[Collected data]
*** Block opens ***
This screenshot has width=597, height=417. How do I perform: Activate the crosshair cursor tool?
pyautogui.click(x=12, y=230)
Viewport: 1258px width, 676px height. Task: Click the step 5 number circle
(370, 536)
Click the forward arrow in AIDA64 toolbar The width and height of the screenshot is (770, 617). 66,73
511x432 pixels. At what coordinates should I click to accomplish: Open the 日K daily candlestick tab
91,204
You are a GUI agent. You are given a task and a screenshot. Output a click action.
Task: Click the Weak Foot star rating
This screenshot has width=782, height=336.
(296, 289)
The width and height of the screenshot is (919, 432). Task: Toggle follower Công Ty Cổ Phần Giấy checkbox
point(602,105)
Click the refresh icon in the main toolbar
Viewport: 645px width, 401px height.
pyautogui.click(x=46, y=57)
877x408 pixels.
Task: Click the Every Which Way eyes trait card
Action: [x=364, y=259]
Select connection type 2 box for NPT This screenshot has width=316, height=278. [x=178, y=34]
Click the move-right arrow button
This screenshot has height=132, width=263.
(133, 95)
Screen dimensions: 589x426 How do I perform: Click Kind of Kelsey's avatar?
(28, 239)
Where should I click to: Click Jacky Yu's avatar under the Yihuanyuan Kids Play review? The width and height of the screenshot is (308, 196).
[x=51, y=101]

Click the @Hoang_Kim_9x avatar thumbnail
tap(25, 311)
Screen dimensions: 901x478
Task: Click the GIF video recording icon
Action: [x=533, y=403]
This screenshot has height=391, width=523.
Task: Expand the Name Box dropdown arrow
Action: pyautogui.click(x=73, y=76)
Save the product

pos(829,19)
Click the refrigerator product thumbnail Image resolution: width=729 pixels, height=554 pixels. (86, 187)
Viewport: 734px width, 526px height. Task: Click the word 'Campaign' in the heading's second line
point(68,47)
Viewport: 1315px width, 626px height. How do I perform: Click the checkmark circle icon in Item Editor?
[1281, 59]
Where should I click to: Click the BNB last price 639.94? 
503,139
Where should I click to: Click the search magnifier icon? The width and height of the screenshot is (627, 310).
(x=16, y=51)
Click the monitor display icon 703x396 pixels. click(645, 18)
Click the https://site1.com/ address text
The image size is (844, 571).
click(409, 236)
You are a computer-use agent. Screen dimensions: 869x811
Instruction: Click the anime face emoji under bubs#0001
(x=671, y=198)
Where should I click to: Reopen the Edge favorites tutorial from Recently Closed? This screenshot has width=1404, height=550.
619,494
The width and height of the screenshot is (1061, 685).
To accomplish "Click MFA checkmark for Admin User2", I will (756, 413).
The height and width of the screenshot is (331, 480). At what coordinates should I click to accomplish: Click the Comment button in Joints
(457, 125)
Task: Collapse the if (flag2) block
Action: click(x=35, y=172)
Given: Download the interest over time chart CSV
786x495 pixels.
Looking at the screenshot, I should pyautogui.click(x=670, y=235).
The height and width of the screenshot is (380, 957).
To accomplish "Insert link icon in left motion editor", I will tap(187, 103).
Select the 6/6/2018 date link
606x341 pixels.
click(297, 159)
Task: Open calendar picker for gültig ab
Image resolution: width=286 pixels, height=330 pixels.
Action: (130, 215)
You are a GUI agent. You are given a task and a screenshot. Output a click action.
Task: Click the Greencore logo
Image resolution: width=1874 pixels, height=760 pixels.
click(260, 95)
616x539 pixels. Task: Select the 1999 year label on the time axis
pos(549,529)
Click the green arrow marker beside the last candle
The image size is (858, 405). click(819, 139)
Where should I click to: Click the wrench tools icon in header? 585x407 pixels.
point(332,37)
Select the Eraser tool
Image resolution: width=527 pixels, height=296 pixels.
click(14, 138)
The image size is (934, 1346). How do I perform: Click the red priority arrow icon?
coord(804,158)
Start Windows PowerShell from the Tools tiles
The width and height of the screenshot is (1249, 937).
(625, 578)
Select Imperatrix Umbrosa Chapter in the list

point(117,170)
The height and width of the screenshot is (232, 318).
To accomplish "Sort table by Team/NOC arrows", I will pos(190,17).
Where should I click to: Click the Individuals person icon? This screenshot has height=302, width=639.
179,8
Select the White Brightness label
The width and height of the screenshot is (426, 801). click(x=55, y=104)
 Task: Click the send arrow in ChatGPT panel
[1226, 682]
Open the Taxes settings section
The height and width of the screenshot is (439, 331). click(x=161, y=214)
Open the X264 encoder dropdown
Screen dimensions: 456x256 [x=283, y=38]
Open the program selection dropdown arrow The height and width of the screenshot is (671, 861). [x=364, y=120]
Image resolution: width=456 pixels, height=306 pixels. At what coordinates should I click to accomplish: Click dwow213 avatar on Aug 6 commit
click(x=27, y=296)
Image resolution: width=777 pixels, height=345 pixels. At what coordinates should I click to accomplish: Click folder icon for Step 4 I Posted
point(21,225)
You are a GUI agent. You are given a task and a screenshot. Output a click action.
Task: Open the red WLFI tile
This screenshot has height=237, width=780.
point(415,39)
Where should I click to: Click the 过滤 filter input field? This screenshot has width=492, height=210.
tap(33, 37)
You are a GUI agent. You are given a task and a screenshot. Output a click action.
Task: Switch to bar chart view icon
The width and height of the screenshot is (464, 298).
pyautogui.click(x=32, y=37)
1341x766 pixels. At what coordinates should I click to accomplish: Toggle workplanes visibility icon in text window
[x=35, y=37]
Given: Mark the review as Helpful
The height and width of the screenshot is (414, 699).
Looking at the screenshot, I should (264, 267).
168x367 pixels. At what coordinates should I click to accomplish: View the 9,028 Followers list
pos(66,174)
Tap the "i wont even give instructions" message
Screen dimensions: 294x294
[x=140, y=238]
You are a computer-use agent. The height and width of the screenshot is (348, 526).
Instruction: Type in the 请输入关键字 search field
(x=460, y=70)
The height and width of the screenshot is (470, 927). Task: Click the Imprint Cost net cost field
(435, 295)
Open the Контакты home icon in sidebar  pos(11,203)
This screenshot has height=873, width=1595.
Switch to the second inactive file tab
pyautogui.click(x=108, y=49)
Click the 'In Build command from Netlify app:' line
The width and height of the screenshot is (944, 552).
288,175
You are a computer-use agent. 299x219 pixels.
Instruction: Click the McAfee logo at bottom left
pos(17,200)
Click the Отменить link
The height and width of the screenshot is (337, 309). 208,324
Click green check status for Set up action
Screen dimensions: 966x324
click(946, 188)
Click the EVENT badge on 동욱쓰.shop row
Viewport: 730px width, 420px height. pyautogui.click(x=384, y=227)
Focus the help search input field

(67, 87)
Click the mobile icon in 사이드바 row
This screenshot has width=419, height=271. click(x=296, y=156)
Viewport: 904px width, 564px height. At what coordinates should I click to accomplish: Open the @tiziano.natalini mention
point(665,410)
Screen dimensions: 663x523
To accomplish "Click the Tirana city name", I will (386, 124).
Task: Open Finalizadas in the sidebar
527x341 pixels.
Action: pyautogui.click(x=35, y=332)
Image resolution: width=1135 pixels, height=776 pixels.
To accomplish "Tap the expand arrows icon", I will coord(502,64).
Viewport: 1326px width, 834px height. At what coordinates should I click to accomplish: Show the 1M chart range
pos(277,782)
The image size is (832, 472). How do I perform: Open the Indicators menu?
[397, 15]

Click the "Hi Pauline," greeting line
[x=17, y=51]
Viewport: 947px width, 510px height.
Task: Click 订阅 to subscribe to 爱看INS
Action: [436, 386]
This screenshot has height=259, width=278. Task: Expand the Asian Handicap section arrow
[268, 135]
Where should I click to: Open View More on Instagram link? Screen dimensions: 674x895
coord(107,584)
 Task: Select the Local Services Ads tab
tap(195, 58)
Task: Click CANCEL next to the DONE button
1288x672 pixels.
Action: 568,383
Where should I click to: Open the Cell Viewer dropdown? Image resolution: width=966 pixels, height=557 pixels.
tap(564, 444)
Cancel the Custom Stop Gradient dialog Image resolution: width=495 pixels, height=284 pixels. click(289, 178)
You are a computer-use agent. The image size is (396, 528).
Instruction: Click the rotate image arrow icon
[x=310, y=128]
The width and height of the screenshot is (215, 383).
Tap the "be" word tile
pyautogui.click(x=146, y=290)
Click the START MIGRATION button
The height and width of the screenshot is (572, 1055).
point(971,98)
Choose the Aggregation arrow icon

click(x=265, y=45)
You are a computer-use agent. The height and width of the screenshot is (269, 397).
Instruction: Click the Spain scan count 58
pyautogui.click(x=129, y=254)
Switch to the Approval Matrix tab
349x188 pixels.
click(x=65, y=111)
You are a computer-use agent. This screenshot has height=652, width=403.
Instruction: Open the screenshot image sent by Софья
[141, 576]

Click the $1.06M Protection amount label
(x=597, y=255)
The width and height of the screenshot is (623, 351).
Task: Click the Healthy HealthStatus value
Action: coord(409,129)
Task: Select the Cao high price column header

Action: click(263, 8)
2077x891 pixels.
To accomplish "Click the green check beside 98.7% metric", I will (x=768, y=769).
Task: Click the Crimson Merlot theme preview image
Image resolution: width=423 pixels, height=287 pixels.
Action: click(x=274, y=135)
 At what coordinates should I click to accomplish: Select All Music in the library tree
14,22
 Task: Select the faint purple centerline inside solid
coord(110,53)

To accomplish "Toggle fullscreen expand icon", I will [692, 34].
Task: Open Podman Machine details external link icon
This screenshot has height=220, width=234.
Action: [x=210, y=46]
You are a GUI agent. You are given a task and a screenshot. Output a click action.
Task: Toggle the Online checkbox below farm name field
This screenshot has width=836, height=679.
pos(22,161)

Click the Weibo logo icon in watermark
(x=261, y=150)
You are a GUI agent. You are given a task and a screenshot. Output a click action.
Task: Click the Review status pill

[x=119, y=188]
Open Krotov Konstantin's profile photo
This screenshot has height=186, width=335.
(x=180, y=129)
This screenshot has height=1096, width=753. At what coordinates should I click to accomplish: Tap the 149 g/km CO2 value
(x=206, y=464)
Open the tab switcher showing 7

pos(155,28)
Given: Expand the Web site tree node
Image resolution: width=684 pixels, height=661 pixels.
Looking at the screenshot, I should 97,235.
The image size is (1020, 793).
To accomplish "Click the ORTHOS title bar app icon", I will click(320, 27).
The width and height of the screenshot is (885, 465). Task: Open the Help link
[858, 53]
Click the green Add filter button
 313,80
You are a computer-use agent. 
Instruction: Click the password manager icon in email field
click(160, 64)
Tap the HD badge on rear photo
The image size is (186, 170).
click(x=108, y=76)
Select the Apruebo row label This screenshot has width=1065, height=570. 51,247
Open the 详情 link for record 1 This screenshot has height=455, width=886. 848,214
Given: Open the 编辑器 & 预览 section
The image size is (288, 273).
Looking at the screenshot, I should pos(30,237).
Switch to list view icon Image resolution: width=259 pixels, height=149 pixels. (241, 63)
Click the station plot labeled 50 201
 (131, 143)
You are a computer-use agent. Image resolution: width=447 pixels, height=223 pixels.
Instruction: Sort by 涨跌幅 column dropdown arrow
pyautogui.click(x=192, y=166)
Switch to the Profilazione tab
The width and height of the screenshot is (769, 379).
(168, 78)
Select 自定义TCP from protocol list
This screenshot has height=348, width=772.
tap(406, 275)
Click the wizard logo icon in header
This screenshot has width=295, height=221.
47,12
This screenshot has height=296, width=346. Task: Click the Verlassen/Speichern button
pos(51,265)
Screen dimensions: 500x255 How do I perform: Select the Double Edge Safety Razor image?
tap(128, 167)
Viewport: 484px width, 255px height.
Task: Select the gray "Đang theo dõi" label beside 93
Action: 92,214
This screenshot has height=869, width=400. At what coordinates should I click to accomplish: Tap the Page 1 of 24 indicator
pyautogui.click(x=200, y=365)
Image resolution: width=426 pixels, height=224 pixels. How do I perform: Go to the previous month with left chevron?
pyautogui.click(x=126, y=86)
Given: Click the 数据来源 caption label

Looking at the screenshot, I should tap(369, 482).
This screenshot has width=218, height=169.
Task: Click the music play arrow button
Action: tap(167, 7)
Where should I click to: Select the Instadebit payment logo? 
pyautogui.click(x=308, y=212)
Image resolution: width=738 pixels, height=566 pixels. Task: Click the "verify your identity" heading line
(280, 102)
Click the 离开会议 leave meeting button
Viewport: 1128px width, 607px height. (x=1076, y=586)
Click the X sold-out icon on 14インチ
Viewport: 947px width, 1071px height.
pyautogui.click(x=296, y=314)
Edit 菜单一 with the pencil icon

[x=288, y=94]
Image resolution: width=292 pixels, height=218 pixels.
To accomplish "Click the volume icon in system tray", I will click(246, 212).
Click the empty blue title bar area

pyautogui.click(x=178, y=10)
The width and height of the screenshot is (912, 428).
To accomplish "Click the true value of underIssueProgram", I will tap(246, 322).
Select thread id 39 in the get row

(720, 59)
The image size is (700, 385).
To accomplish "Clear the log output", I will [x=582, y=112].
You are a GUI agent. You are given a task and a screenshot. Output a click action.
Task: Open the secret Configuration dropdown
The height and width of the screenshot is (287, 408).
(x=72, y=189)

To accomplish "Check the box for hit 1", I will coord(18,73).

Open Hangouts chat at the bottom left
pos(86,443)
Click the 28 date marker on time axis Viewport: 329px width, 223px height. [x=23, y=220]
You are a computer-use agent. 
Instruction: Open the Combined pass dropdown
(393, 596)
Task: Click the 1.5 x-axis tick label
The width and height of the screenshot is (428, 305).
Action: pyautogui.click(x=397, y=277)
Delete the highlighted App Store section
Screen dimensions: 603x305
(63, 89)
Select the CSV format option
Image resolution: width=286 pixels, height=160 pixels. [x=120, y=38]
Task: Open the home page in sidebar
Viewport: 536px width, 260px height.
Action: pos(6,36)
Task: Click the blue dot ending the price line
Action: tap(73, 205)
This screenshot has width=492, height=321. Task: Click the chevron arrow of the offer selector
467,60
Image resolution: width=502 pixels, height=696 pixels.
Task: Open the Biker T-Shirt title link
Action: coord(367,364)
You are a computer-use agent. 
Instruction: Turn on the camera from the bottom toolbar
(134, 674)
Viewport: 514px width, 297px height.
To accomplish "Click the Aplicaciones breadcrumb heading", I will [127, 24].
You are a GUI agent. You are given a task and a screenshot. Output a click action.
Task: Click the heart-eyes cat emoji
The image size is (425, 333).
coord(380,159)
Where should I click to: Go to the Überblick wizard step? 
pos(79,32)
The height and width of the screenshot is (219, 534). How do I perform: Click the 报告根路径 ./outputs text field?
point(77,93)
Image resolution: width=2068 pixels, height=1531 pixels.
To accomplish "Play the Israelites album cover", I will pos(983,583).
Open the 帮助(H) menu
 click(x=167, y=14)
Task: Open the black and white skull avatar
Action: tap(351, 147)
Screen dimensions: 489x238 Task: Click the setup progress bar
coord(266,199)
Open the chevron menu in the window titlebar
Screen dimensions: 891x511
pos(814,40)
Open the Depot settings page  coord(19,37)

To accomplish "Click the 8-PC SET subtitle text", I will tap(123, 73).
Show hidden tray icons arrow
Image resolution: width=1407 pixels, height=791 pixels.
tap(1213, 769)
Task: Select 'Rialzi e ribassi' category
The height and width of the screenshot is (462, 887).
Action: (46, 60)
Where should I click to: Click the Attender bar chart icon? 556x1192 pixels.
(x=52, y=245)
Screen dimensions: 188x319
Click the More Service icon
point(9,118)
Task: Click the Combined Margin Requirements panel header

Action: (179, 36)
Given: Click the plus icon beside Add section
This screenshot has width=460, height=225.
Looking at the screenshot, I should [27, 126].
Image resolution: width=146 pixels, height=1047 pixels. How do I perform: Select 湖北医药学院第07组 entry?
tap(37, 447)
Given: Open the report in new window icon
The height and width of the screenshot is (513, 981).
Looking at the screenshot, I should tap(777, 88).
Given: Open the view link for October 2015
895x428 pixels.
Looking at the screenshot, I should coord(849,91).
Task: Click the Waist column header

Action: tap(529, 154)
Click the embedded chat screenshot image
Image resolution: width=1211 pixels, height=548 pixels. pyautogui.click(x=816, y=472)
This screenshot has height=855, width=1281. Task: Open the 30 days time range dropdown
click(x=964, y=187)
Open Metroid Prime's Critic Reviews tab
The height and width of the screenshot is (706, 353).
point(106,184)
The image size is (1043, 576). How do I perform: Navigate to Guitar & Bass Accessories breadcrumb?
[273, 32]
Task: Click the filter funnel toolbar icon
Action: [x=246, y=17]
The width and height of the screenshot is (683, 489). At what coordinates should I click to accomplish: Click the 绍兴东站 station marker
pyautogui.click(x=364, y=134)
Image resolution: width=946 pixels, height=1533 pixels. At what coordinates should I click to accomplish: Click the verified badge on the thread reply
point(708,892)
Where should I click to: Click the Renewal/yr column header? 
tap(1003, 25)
*** Block closes ***
* PROBLEM DESCRIPTION: Having output the line that contains "Click the forward", stop. Every line before it, back to the first line of the data, must be reproduced exactly.

* EXERCISE RESULT:
This screenshot has width=597, height=417. How do I perform: Activate the crosshair cursor tool?
pyautogui.click(x=12, y=230)
Viewport: 1258px width, 676px height. Task: Click the step 5 number circle
(370, 536)
Click the forward arrow in AIDA64 toolbar The width and height of the screenshot is (770, 617). 66,73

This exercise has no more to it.